The Bad:  Although it's claiming to be a "Grand Epic", I was definitely having a hard time seeing the "Grand" in any of it.  The movie was fun, and it did get C to put the knife down and seize trying to kill me, but the movie id definitely not comparable to one of Ridley Scott's epics.  One other thing I didn't like was the infamous "Seal Tribe" from the north, in other words (I thought) they looked ridiculous.  First of all their face paint was just straight mud, like they rolled in it like piggies, and that's not hard to do because I do it all the time!  And for once I'd like not to be made a fool out of.  Next time I hear about a "Seal Tribe", I would like for them to actually show up in SEAL COSTUMES!!  They need to ditch the mud and head to the nearest Dollar Tree to buy some seal apparel, because to me nothing sounds more frightening than a bunch of armed seals coming at me...

The Bad:  Although it may not be a Grand War Epic since it's mostly based around two guys, it is still a very good War Epic that can easily be watched more than once.  The acting was amazing, the action was SWEET, the ballet dancing was non-existent, and I felt like a man afterwards... I even had ribs last night, and I ate them without any etiquette!
3 out of 5


Saturday, August 6, 2011

9



Overview:  The World has ended, and it's all because nobody learned anything from "The Matrix".  After Doc finished helping the curious teenager with the Oedipus complex in "Back to the Future", he created 9 not-as-creepy-as-they-claim-to-be dolls to save the world; after the last human has kicked the bucket.  Although these dolls are the size as a toe with an ingrown nail, they band together like Siamese twins and try to save the world from the machines... Ted Theodore Logan was nowhere to be found.

The Good:    C is not the biggest fan of post-Apocalyptic movies, but this time I thought her heart would be softened since it's about renegade dolls... nope I was wrong.  I, however, love post-Apocalyptic movies, and this visionary work of art was an excellent addition to my depressed collection.  Shane Acker, like Guillermo del Toro, was extremely creative in how he made this film.  Every shot in the movie looks like something you would see in an art exhibit (especially if it's Tim Burton's home), and Mr. Burton seamlessly blends his Gothic art into this post-apocalyptic world as well.

========

What is asked:
1 > Can you translate this sentence from the movie reviews into Spanish: "Shane Acker, like Guillermo del Toro, was extremely creative in how he made this film."
2 > Could you carry on the movie reviews, picking up right after the sentence ending "into this post-apocalyptic world as well"?

========

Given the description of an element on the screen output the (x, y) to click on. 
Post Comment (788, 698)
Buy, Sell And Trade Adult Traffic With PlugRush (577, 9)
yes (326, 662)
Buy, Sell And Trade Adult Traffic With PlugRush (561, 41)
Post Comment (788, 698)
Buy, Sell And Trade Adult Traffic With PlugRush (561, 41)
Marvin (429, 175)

========

Answer set:
1 > Shane Acker, al igual que Guillermo del Toro, fue sumamente creativo en la manera en que hizo esta película.

2 >
The Bad:  It's a good thing I wasn't taking a bath, having toast, and watching this movie at the same time, because then i'd be just another dead ginger the world doesn't need.  I went into this movie thinking it'd be a fun Tim Burton movie about dolls, and that it'd be more like "Alice In Wonderland", but I was wrong.  There isn't anything wrong with the movie, I just hope everyone else is prepared before watching it, because about 2 seconds after the intro, all my giddy-happiness vanished from my eyes... like when I watched the edited version of "Titanic" on TV! haha, just kidding folks.

The Ugly:  If you're an artistic person like me, then this movie will be a feast for the eyes.  Don't let the depressing story line get the best of you, and avoid having a toaster near the tub.  Instead enjoy the movie for what it is, and eat your popcorn with joy, knowing that you have it 10-times better than those creepy dolls do.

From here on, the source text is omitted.